* TASK OBJECTIVE: Turn only the lines from the one containing "The width and" up to and including the one containing "click(x=483, y=49)" into a numbered list, leaving out any blank lines.

* WORKING DATA:
>> begin
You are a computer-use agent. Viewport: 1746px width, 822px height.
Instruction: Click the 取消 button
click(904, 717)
>> end
>> begin
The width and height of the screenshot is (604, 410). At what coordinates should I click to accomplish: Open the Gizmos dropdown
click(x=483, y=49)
>> end
>> begin
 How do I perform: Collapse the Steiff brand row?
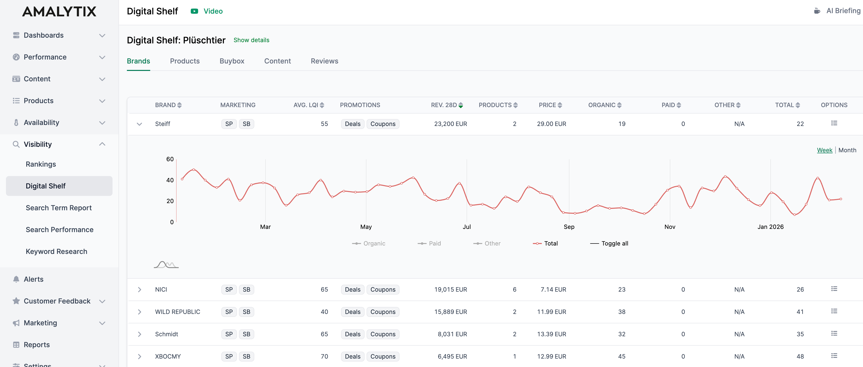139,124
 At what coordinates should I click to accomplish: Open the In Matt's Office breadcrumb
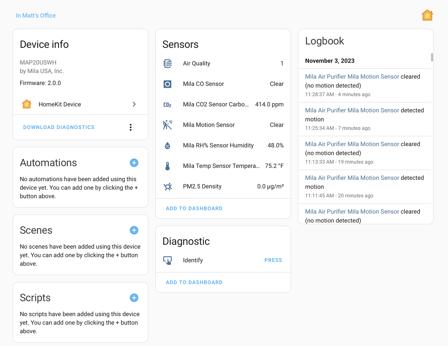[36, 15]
>> end
* CORRECT ANSWER:
1. The width and height of the screenshot is (604, 410). At what coordinates should I click to accomplish: Open the Gizmos dropdown
2. click(x=483, y=49)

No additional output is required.